L' Anorexie pourrait-elle devenir une mode, une école littéraire, une chapelle, le procédé devenant une sorte d'élitisme qui s'adresse à un public conquis qui se reconnais dans un hermétisme où l'ellipse est la clé de voûte de l'érudition, quand on a plus besoin de tout dire on ne laisse alors que des points de suspension.


Philippe Djian cultive l'art de l'ellipse à la perfection, un art où les mots portent une singularité habilement cachée que seul l'auteur ou le cruciverbiste est à même de dénouer. Chef de file ou simple modèle qui se méfie des filons et des filous.

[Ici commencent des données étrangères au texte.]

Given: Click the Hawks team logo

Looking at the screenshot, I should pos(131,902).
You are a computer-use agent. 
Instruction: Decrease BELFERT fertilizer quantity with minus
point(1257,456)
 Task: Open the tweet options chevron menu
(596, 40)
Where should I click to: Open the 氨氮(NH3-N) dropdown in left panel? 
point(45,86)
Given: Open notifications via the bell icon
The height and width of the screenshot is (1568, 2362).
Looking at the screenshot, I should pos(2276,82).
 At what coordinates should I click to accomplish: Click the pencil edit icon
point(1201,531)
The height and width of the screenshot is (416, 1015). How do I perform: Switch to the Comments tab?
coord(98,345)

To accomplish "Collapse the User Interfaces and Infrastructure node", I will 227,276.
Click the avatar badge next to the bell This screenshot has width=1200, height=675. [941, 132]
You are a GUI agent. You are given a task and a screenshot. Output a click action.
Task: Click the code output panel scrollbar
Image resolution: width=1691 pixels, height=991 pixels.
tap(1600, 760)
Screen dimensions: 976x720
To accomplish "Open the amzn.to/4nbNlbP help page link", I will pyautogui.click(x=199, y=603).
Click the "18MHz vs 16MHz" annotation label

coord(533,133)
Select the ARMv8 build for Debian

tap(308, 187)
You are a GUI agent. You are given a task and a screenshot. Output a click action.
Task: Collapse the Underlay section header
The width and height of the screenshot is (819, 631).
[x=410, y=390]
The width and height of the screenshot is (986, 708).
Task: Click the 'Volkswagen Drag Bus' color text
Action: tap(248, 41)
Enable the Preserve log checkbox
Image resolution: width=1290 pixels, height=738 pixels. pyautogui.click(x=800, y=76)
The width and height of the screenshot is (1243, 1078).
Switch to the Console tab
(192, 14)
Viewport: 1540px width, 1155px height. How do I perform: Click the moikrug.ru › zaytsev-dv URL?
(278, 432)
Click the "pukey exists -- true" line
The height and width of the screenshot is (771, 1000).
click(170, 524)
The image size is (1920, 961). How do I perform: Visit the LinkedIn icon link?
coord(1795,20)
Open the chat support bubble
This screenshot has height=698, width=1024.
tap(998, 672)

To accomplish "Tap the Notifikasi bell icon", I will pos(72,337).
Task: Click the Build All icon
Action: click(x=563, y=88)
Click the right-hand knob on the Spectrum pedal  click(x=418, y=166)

Le style de Philippe Djian est épuré, dégraissé de toute saveur animale ou végétale, rendu à sa squelettique nature, il décline un monde aplani comme une photo aérienne prise à midi quand les couleurs s'effacent dans un miroitement de gris délavés. Page 65 à l'aube il écrit, "il faisait déjà beau, la rosé du matin avait disparu."


L'histoire coule goutte à goutte, il faut juste régler le débit. Avec des temps de pause comme pour un arrosage régulier à heures fixes du récit, "elles faisaient une pose sur le trottoir."
Philippe Djian affirme que dès la première phrase le roman est déjà écrit. Il ne reste plus qu'à tirer sur la ficelle, pour démonter le temps.

Relisons alors la première phrase de « à L'Aube », Joan se lavait les mains quand elle vit passer une ombre derrière la fenêtre. Ça ne dura qu'une fraction de seconde mais elle eut un mouvement de recul.
Il n'y a que Dieu ou un magicien pour nous convaincre que tout est là en apesanteur.


Philippe Djian est un magicien.
Mais le magicien, s'amuse t-il encore car je m'ennuie en le lisant, je me suis surpris à me lasser de cet artisanat, de ces 4400 signes qu'il se fait un devoir d'imprimer jour après jour, car Djian ne corrige pas c'est du durable du définitif, pas du jetable


Et pourquoi pas bourdonner avec Brassens, «  la femme s'emmerde... ».. Philippe Djian prend t-il encore son pied? A mâcher ses mots patiemment comme un communiant. Il porte sur chaque phrase l'angoisse du chef, et si ce plat littéraire était le dernier à servir, et ne pouvait tolérer aucune faute de goût.


Notre tôlière Joan et sa complice Dora font de la discrétion le maître mot de leur branche d'activité ! Non pas à cause de secrets industriels, mais d'une parois lisse infranchissable, pour occulter un réseau de proxénétisme bien géré, sobre décoré en une boutique bourgeoise, adepte des tenues en satins et dentelles. Un mur qui se lézarde ?


C'est John l'adjoint du shérif qui m'a réveillé de mon ennui, après avoir compris comment par quelques improbables rencontres des femmes s'incrustaient dans la vie de Joan.
Le Djian reprenait des couleurs page 106! "Je veux avoir accès aux filles," beuglait l'adjoint suivi des invectives de Joan "pas question", pour finir "je ne dis pas non 2 à 3 fois par semaine", "ça me semble correct". Deux pages d'un dialogue savoureux ou Dora et Joan vont dire oui et non, pour finir par je ne veux pas d'ennui avec la police.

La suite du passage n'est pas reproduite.